Sarah A. O’Brien

Sometime Before Seattle

To be honest
(I’m feeling extravagant),
I don’t recall pouring water
on your head last July,
but damn. Wish I remembered.

Bartender has a voice like sex.
I’m going to hit on her.
You’d tease me about this.
I need to hear your voice again,
please?

Sarah A. O’Brien is a bisexual poet and painter from Woburn, MA. She is the founder and EIC of Boston Accent Lit. Sarah earned her MFA in Writing at the University of Nebraska-Omaha. Find more of her work at http://www.sarahobrien.org.

sally burnette

why american policy is leaving millions hungry (Washington Post)
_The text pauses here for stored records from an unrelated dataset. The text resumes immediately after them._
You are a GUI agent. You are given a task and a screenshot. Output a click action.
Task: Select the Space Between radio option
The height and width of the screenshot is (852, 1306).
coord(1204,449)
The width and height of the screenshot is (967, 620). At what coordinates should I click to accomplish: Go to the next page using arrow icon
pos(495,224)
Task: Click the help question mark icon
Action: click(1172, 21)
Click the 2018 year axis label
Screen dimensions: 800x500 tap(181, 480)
why american policy is leaving millions hungry
why american policy     leaving millions hungry
why america   policy     leaving millions hungry
why america                   leaving millions hungry
why america                                 millions hungry
why america                                                 hungry
why america
why

christian extremists ’let their baby starve to death’ (The Week)
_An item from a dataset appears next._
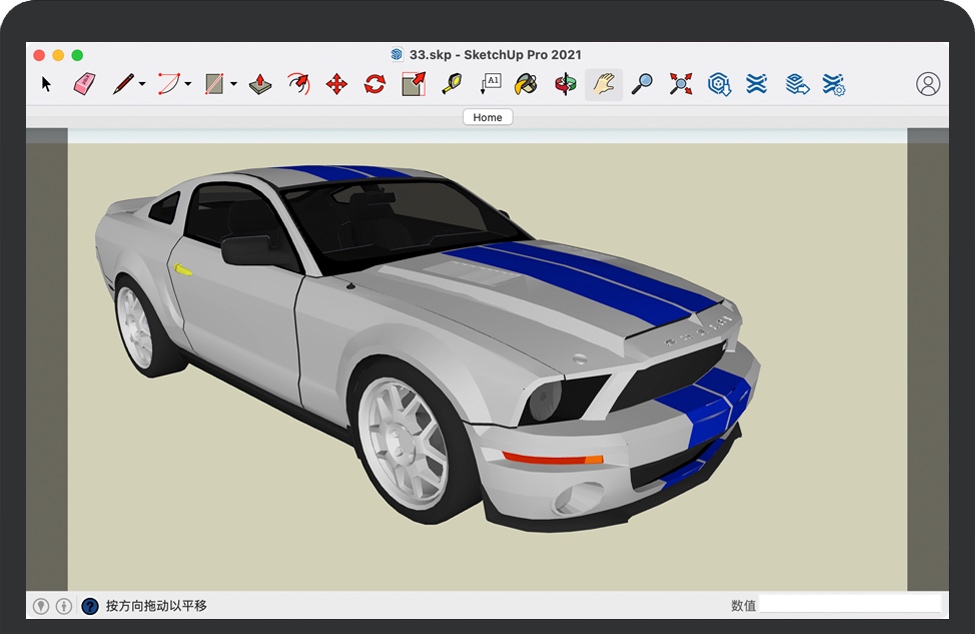Click the Zoom Extents tool

coord(680,85)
christian extremists ‘let their baby starve to death’
christian extremists let their baby starve to death
christian extremists let their baby             to death
christian extremists       their baby             to death
christian extremists                 baby             to death
christian                                      baby             to death
christian                                                             to death
christian                                                                  death
death
eat

sally burnette is the author of laughing plastic (Broken Sleep Books) and Special Ultimate: Baby’s Story: a Documentary (Ghost City Press). They read flash fiction for Split Lip Magazine. Their work has been published in Glass: A Journal of Poetry, Indianapolis Review, pidgeonholes, and elsewhere. They’re from North Carolina but currently live in Boston.

Joanna C. Valente

Elvis Impersonator

When Elvis-Not-Elvis orders a drink, he always orders a gin & tonic, unless it’s wine; in that case, it’s always a dry red wine. When Baby Girl and Elvis-Not-Elvis went into a restaurant around the corner from his job, he ordered a drink as soon as the waiter gave them menus. Baby Girl wasn’t sure what to think, although she felt like she should think it was weird. But she didn’t—or didn’t want to.

“So, you do actually believe in the abyss?” Elvis-Not-Elvis asked abruptly.

“Yes, I do. Aren’t we in it now?” Baby Girl smiled.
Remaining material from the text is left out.